* Given passage *
════

Species of flowering plant

Deamia chontalensis is a species of flowering plant in the family Cactaceae, native to southwestern Mexico and Guatemala. It has sprawling or pendent branched stems and fragrant white flowers.

==Description==
Deamia chontalensis is either pendent or sprawling, typically growing up to 1 m or more long on rocky surfaces and rooting on the underside. The stems are made up of segments 10–40 cm long and 4–5 cm across. They branch at the nodes between the segments. The stems have 5–6 ribs with slightly sunken areoles bearing yellowish spines 5–10 mm long. The very fragrant white flowers are funnel-shaped, 6–8 cm long. They are followed by globe-shaped spiny red fruit with a diameter of 1–2 cm.

════

* Apply what you read *
1: Quote the Deamia chontalensis text word for word, starting at "Deamia chontalensis is a" and ending at "diameter of 1–2 cm.".
2: Summarize the passage on Deamia chontalensis in two sentences.
3: Carry on the article about Deamia chontalensis from the point where it stops.

════

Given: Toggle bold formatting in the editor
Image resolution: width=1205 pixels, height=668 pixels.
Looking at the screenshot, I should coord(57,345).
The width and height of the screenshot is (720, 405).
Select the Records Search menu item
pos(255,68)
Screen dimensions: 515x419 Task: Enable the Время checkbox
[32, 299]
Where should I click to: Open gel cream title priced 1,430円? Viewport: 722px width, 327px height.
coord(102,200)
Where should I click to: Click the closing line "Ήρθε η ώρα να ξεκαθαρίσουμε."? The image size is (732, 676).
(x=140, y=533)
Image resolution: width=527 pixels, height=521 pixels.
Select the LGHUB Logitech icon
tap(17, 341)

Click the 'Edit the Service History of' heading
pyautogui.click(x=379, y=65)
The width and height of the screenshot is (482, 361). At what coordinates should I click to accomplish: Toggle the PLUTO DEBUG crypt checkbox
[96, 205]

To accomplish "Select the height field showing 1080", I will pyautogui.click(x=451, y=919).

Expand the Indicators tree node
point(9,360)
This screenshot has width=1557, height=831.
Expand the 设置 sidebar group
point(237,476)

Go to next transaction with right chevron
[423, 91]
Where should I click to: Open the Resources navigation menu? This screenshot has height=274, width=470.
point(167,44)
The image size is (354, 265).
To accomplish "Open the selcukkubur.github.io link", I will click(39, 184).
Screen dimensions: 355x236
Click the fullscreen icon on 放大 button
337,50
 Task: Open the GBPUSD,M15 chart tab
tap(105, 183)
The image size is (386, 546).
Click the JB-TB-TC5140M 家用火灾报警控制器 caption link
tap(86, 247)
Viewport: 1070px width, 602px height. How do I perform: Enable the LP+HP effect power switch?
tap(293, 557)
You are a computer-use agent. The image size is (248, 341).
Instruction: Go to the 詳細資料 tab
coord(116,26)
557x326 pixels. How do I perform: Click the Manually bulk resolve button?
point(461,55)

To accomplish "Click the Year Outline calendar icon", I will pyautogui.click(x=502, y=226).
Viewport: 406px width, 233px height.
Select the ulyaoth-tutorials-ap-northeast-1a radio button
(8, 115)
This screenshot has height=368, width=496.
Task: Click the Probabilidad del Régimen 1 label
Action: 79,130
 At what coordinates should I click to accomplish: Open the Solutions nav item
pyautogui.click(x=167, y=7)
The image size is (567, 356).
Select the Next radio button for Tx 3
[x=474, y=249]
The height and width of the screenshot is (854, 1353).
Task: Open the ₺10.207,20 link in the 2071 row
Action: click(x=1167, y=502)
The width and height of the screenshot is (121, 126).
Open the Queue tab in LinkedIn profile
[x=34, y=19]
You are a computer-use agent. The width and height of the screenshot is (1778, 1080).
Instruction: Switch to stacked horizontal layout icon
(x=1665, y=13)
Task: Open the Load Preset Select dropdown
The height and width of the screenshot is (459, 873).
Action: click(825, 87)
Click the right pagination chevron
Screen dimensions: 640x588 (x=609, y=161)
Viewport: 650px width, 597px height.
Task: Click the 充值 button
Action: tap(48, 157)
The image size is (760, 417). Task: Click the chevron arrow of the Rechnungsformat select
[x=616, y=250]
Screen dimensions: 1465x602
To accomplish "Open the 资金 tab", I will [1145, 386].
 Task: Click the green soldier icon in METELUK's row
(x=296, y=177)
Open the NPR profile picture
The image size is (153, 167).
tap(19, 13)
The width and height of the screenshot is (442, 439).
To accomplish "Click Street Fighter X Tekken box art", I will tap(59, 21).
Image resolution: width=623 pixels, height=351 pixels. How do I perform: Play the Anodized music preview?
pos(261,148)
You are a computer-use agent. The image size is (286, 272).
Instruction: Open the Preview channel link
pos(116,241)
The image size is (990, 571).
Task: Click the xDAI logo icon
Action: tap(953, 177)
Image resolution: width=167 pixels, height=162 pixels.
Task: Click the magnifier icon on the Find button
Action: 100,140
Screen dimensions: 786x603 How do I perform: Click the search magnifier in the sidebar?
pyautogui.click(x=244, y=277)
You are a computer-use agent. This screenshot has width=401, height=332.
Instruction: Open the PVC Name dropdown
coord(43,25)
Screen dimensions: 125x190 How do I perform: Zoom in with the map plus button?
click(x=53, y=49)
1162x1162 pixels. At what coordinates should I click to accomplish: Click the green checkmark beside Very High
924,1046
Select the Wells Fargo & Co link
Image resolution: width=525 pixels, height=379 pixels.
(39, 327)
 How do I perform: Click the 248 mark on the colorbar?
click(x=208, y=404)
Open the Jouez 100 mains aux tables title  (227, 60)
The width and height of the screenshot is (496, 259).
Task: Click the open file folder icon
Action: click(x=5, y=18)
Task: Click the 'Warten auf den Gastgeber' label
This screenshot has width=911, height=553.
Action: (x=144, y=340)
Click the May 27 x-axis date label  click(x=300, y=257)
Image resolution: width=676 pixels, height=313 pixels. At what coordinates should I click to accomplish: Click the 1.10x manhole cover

════

* Expected responses *
1:
Deamia chontalensis is a species of flowering plant in the family Cactaceae, native to southwestern Mexico and Guatemala. It has sprawling or pendent branched stems and fragrant white flowers.

==Description==
Deamia chontalensis is either pendent or sprawling, typically growing up to 1 m or more long on rocky surfaces and rooting on the underside. The stems are made up of segments 10–40 cm long and 4–5 cm across. They branch at the nodes between the segments. The stems have 5–6 ribs with slightly sunken areoles bearing yellowish spines 5–10 mm long. The very fragrant white flowers are funnel-shaped, 6–8 cm long. They are followed by globe-shaped spiny red fruit with a diameter of 1–2 cm.

2: Deamia chontalensis is a flowering plant in the family Cactaceae, native to southwestern Mexico and Guatemala, with pendent or sprawling branched stems that typically grow to 1 m or more on rocky surfaces. Its stems have 5–6 ribs bearing yellowish spines, and its very fragrant funnel-shaped white flowers are followed by globe-shaped spiny red fruit.

3:
==Taxonomy==
The species was first described by Edward Johnston Alexander in 1836, as Nyctocereus chontalensis. It was later placed in the genera Selenicereus and Strophocactus, but molecular phylogenetic studies in 2017 and 2018 showed that it belonged to a separate clade, and it was transferred to the revived genus Deamia. As of March 2021, this transfer had not been accepted by Plants of the World Online, which retained it in Selenicereus.

==Distribution and habitat==
Deamia chontalensis is native to southwestern Mexico and Guatemala. In Oaxaca, Mexico, it is found in pine and oak forests.